> _TASK BRIEF_: From the entries underneath, give the number of lines holding the word "table", without any other words.

(Extracted records)

= = = = = = =

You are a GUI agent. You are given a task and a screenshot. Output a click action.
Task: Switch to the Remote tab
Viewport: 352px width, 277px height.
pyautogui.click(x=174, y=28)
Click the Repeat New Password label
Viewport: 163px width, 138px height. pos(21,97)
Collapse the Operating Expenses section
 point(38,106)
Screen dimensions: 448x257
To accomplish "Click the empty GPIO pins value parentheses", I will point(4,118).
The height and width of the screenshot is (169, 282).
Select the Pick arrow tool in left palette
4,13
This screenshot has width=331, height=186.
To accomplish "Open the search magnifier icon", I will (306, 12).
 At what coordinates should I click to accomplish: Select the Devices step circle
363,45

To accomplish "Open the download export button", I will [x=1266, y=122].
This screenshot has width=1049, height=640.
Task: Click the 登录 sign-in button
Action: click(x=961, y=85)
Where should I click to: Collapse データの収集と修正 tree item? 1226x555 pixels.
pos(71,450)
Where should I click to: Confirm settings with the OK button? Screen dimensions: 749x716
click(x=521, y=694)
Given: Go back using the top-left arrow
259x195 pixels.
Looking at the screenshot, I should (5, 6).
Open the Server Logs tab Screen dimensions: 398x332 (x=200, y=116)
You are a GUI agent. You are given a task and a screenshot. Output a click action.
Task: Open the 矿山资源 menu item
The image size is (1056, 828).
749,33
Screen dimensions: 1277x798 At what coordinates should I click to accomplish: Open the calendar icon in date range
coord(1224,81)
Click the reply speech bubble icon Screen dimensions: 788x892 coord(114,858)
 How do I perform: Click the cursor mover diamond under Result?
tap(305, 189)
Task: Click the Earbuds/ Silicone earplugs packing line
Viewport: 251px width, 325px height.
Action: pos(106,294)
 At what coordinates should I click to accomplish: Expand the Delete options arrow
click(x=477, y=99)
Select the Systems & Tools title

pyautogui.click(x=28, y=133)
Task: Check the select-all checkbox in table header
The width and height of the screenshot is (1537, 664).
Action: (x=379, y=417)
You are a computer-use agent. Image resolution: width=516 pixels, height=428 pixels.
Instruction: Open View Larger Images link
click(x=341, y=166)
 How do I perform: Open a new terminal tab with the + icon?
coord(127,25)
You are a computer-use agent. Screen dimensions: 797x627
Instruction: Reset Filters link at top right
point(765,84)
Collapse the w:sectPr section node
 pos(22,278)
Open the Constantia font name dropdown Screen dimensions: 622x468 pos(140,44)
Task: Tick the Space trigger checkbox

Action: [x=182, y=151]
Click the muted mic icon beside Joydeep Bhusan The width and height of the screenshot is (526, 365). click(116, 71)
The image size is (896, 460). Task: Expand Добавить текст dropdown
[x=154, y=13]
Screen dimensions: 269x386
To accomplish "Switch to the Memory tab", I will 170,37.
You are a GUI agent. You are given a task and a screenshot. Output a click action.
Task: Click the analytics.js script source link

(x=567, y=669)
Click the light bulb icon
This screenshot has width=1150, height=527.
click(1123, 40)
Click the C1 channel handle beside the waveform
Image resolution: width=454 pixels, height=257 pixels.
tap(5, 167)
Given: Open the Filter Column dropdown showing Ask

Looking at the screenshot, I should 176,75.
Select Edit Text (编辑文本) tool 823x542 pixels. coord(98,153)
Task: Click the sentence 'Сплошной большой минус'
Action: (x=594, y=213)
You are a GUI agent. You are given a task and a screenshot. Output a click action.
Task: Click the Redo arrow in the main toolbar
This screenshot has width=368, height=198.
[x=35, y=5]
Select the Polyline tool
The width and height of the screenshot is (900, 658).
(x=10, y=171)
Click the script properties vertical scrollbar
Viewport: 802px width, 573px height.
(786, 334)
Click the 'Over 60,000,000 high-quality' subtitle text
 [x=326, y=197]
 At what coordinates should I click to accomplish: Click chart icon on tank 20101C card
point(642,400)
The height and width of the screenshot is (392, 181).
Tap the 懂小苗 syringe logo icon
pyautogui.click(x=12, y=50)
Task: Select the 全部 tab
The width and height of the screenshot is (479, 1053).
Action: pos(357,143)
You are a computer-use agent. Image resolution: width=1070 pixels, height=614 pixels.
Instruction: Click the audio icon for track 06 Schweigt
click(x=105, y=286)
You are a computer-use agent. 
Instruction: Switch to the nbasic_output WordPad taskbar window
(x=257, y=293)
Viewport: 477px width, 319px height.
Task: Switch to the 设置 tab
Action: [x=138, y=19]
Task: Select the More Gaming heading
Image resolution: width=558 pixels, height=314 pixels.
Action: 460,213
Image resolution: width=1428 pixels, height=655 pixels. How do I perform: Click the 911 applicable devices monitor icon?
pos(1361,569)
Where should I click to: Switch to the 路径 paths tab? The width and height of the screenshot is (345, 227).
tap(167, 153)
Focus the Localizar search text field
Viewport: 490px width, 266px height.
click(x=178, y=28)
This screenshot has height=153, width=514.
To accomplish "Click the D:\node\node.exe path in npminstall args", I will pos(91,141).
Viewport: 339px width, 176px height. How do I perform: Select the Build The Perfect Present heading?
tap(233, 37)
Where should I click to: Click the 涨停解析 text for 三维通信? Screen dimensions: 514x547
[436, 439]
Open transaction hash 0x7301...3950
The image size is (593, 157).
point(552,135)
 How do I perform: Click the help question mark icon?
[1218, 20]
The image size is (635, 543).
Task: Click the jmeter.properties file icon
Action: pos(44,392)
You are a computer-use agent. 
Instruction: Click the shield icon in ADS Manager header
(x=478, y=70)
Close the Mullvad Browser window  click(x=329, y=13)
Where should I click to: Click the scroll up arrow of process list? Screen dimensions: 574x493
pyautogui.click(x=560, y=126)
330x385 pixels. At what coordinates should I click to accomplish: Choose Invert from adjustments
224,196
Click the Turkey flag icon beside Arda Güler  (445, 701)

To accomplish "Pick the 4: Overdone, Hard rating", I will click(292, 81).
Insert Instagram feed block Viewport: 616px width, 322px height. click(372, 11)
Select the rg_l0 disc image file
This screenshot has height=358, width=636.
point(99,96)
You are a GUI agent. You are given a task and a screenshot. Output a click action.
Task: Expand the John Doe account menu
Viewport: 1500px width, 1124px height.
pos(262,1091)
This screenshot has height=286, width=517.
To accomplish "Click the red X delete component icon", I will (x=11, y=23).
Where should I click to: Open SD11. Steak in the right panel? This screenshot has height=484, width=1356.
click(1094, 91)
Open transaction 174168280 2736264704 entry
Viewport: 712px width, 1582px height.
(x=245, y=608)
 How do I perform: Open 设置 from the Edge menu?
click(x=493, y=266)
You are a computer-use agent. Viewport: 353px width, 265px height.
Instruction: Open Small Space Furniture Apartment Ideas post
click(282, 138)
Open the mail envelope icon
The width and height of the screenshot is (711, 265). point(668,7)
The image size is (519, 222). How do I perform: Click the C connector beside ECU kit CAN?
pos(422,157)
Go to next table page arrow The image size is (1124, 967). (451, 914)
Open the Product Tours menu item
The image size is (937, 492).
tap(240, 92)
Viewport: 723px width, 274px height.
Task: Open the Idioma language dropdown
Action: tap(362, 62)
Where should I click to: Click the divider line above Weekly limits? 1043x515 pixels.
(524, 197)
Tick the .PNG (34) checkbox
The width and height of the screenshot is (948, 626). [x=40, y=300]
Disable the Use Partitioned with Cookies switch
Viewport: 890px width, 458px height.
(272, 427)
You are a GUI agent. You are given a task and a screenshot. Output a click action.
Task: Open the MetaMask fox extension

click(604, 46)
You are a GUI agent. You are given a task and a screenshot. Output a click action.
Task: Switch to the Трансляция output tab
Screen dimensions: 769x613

= = = = = = =

> _YOUR RESPONSE_: 2